- Work to complete
Return each line in the rows below that contains the word "This".

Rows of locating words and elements
- - -

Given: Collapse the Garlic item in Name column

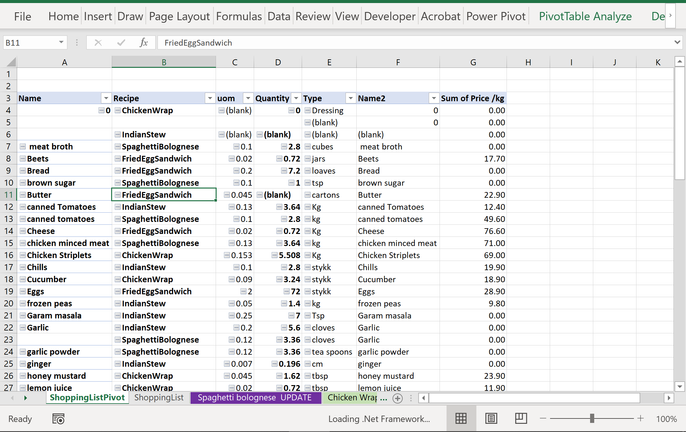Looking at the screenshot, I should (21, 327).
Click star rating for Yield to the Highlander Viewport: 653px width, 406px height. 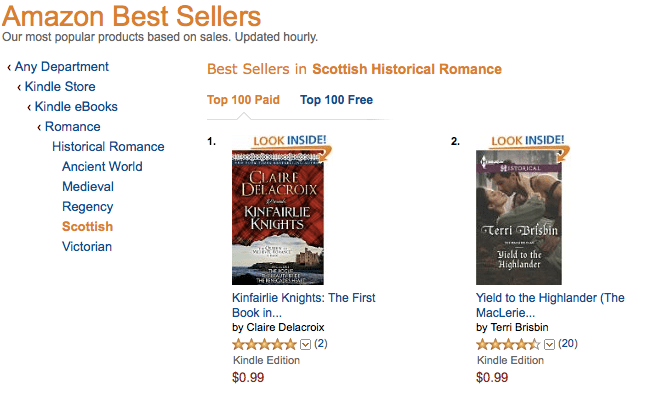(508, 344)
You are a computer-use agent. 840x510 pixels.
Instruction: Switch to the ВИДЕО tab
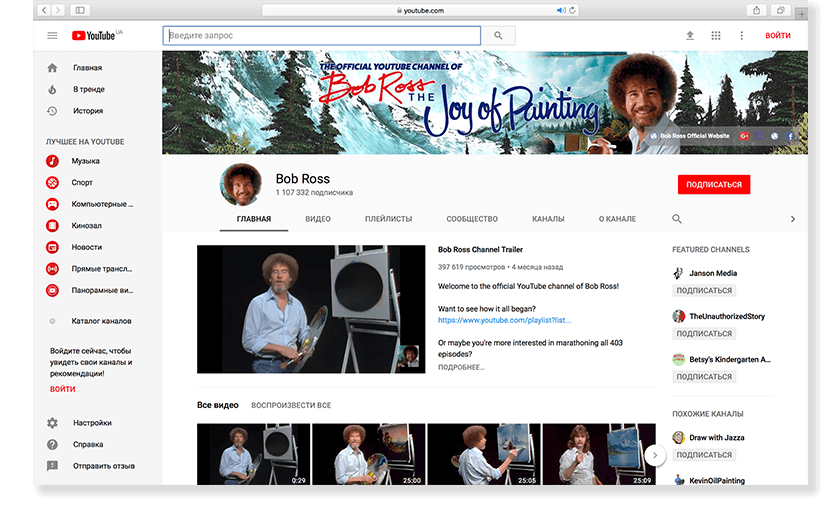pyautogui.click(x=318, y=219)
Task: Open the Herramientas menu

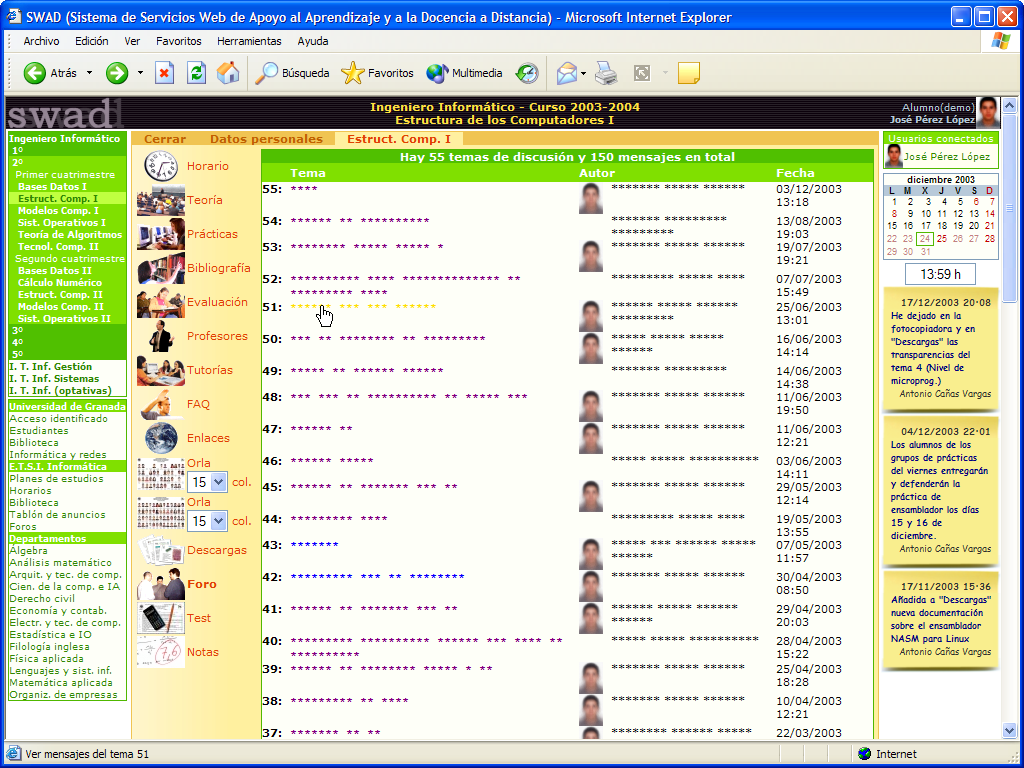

- - -

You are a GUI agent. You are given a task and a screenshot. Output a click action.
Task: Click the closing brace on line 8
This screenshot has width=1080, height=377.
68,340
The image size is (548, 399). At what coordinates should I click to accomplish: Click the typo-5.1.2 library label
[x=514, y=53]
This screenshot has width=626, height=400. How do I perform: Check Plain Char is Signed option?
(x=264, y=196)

- - -

- Reply to the task
This screenshot has width=1080, height=377.
This screenshot has width=626, height=400. How do I perform: Check Plain Char is Signed option?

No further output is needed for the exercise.